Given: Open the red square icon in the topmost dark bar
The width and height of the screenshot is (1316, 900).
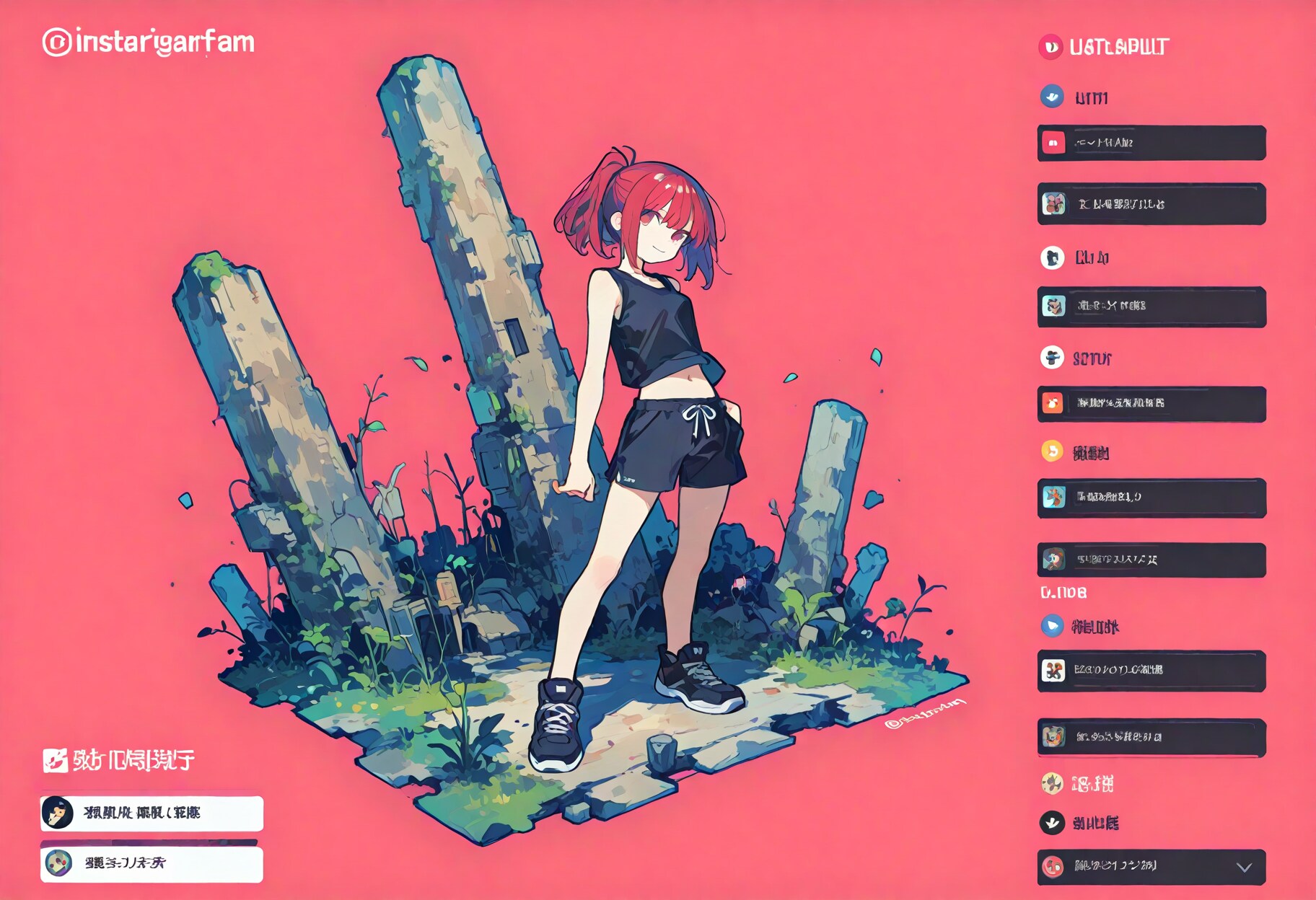Looking at the screenshot, I should click(1054, 143).
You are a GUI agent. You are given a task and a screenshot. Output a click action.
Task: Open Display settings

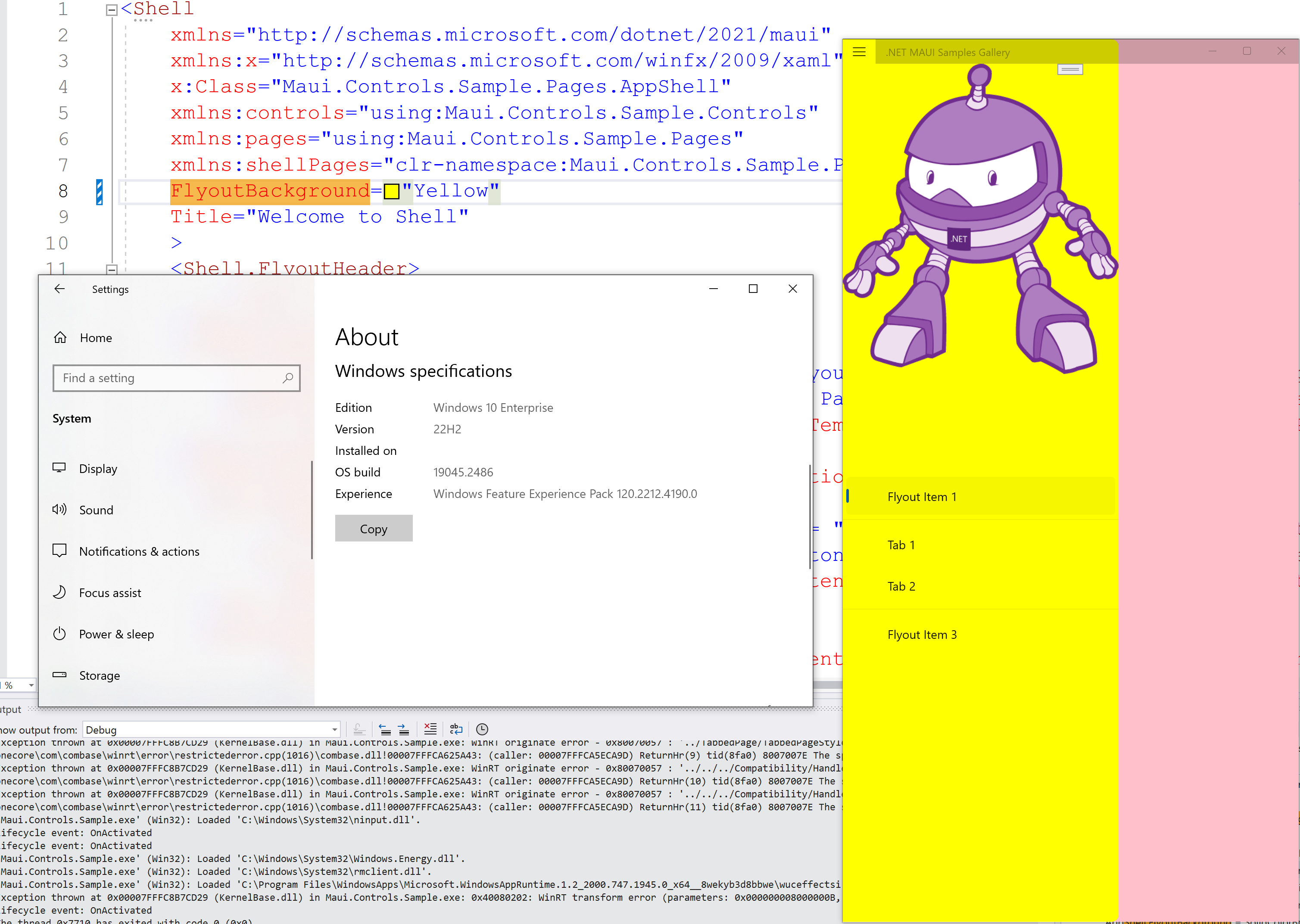(x=99, y=468)
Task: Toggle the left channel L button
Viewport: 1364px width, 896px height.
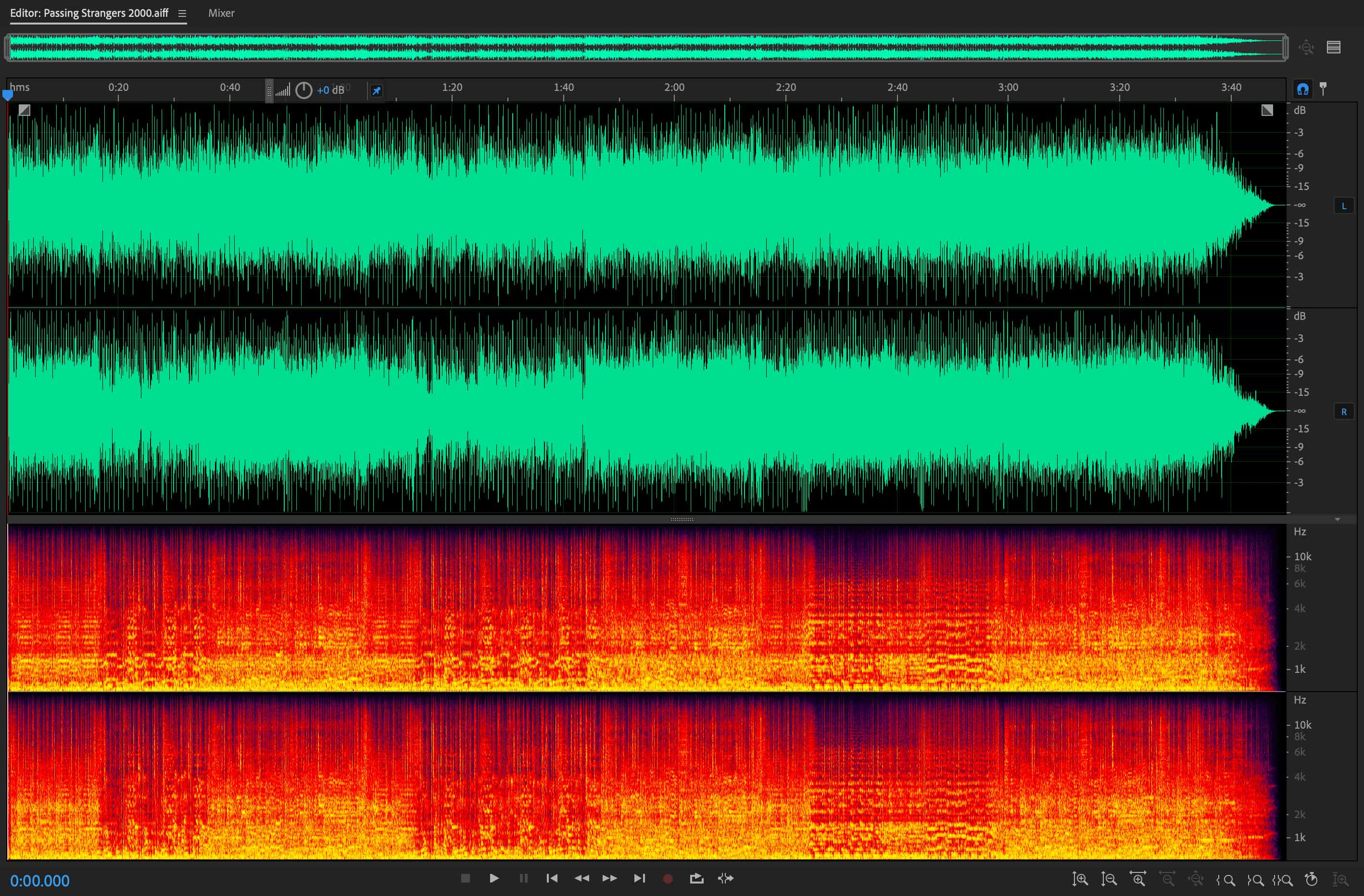Action: click(x=1343, y=206)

What the task asks —
Beginning with the line that holds "The width and", return each line through the end of the records above exactly. Do not include pictures.

Result for this task —
The width and height of the screenshot is (1316, 900).
Looking at the screenshot, I should click(1054, 143).
You are a GUI agent. You are given a task and a screenshot. Output a click action.
Task: Open Display settings

(x=99, y=468)
Task: Toggle the left channel L button
Viewport: 1364px width, 896px height.
Action: click(x=1343, y=206)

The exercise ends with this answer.